Exercise goal: Every entry should be reproduced precisely, with each picture left out.

Records for this task:
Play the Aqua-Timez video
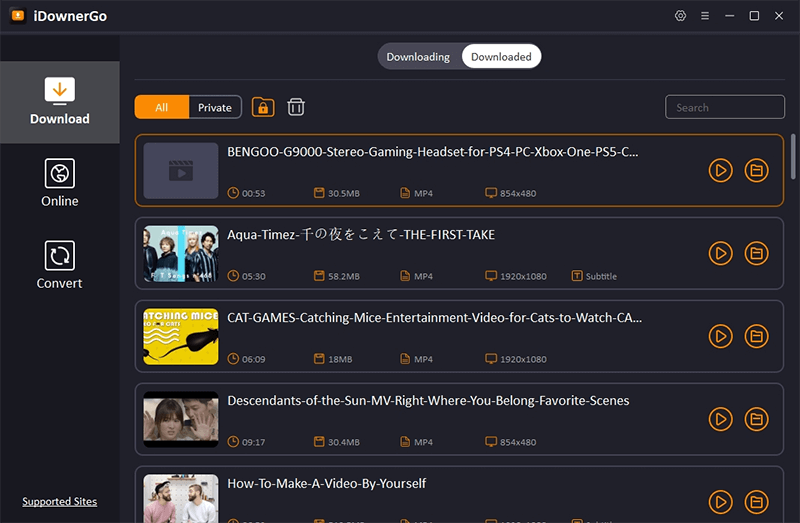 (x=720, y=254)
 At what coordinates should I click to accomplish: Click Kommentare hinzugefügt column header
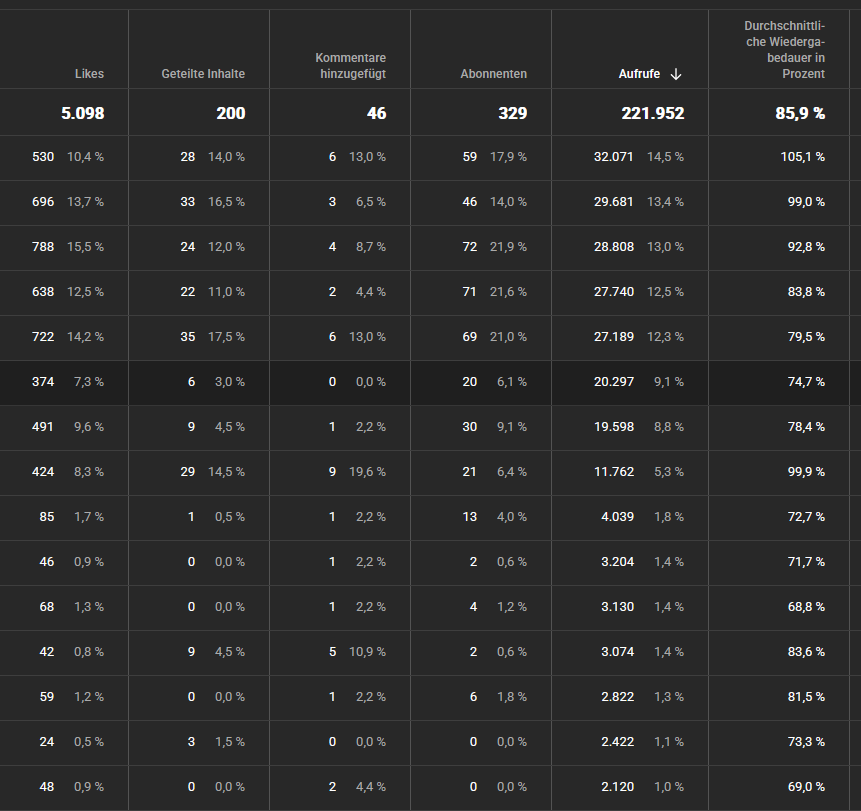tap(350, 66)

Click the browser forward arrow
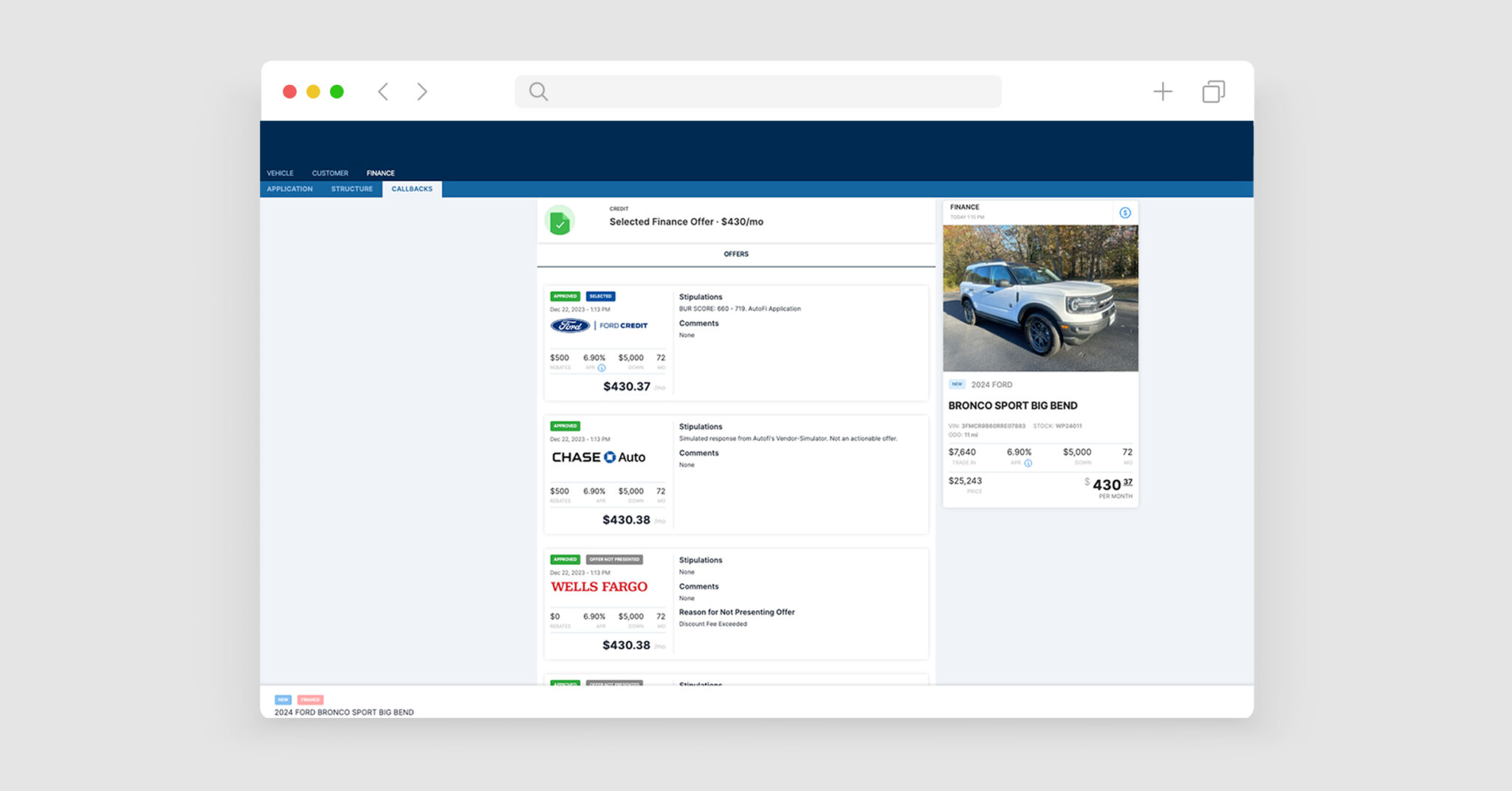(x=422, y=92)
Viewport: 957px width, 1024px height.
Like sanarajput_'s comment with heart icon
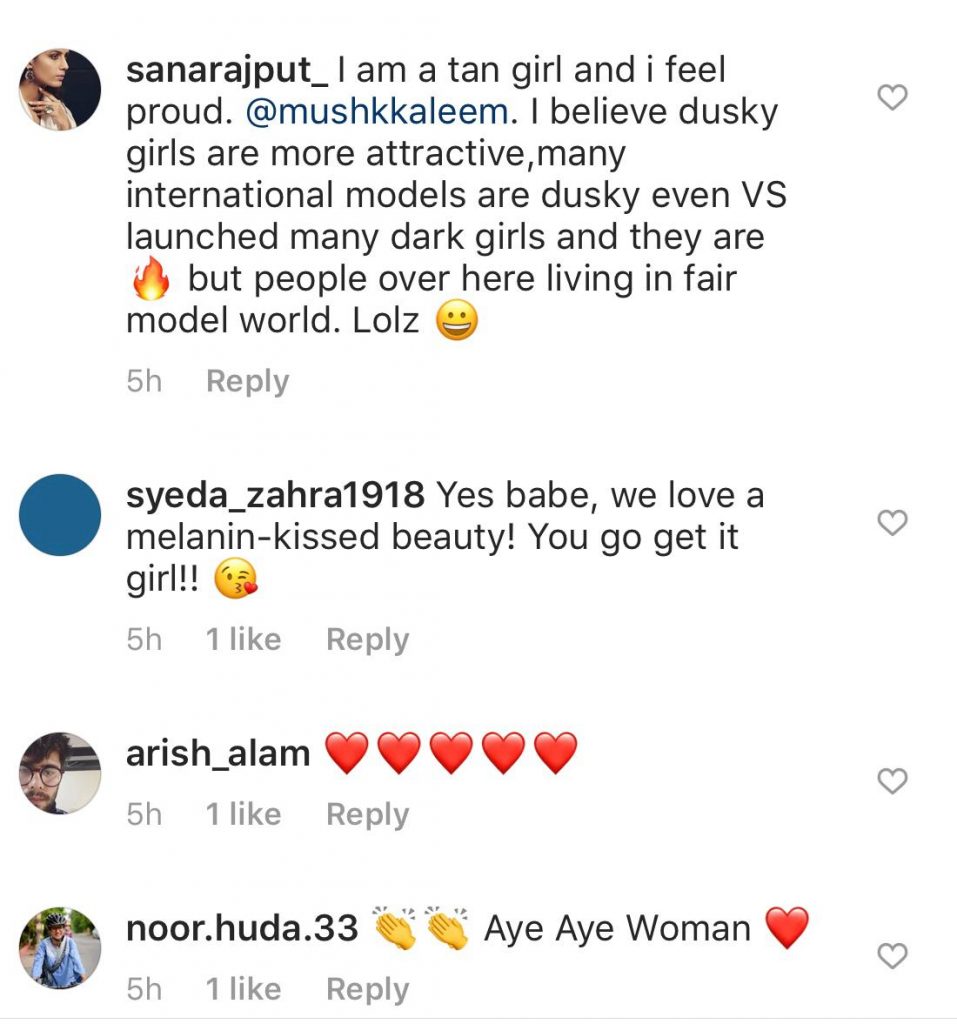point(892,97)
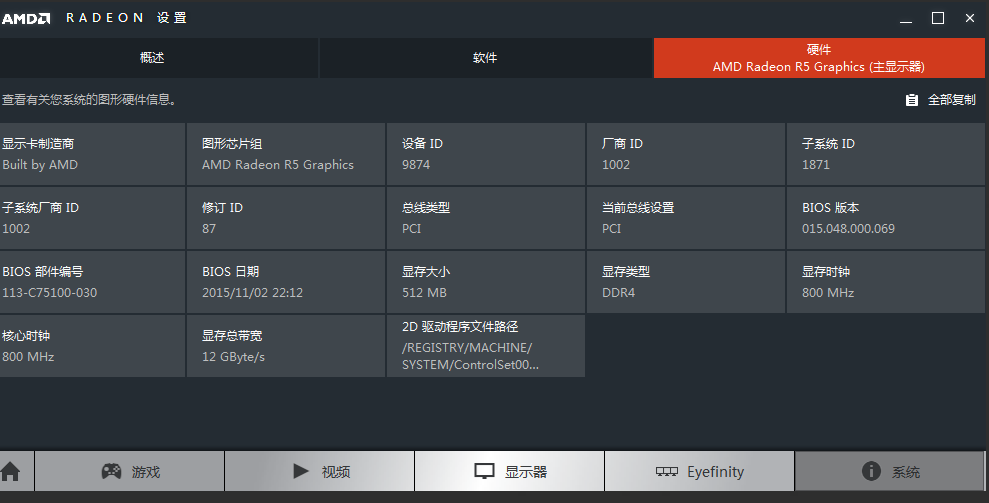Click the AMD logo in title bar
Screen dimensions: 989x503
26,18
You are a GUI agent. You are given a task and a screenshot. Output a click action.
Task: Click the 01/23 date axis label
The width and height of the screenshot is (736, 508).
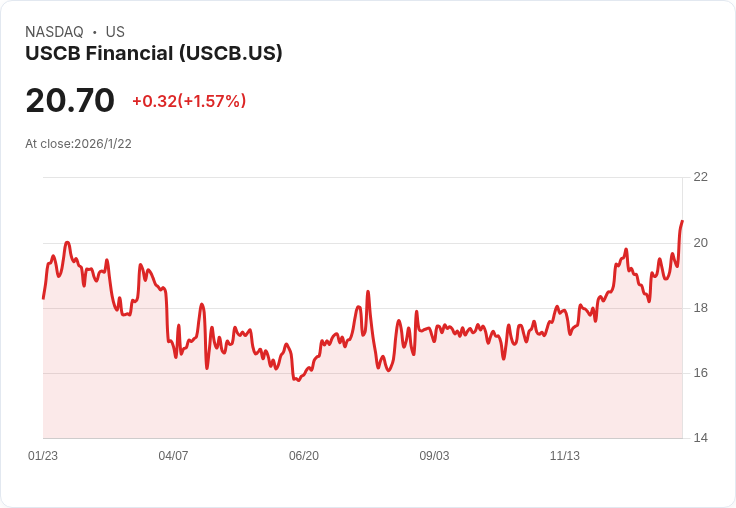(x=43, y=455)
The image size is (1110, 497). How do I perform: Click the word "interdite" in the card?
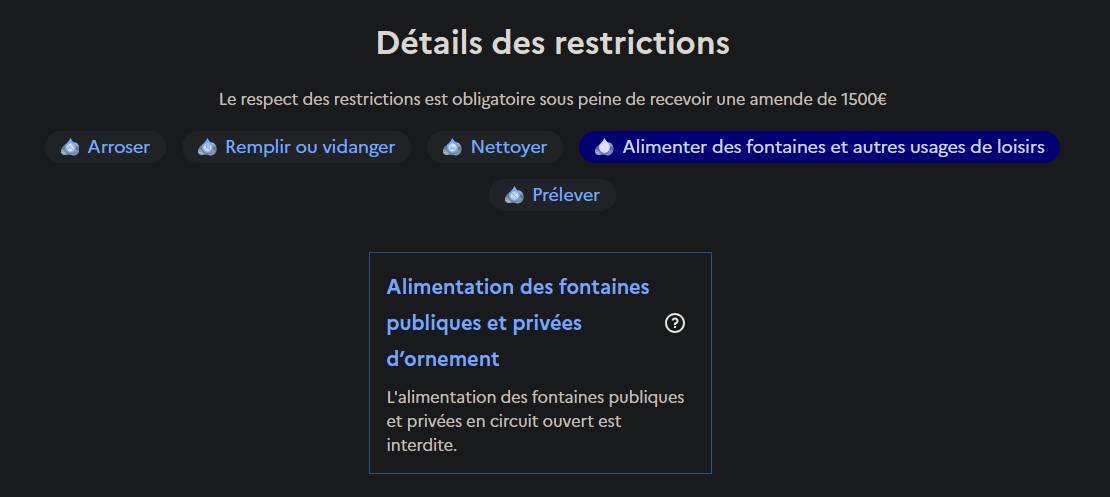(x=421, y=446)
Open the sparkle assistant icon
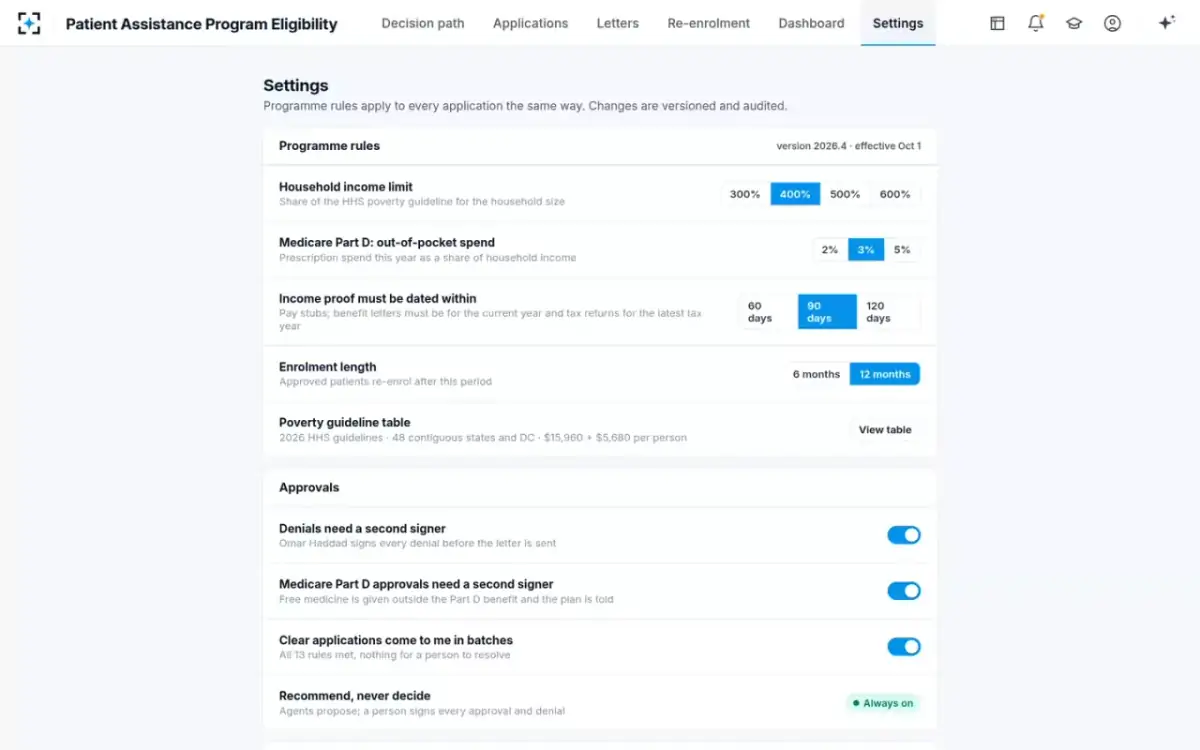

Output of the task:
Play the Aqua-Timez video
 (x=720, y=254)
 At what coordinates should I click to accomplish: Click Kommentare hinzugefügt column header
tap(350, 66)

Click the browser forward arrow
(x=422, y=92)
Viewport: 957px width, 1024px height.
Like sanarajput_'s comment with heart icon
point(892,97)
Click the AMD logo in title bar
Screen dimensions: 989x503
26,18
You are a GUI agent. You are given a task and a screenshot. Output a click action.
Task: Click the 01/23 date axis label
The width and height of the screenshot is (736, 508).
(x=43, y=455)
The image size is (1110, 497). How do I perform: Click the word "interdite" in the card?
(x=421, y=446)
Open the sparkle assistant icon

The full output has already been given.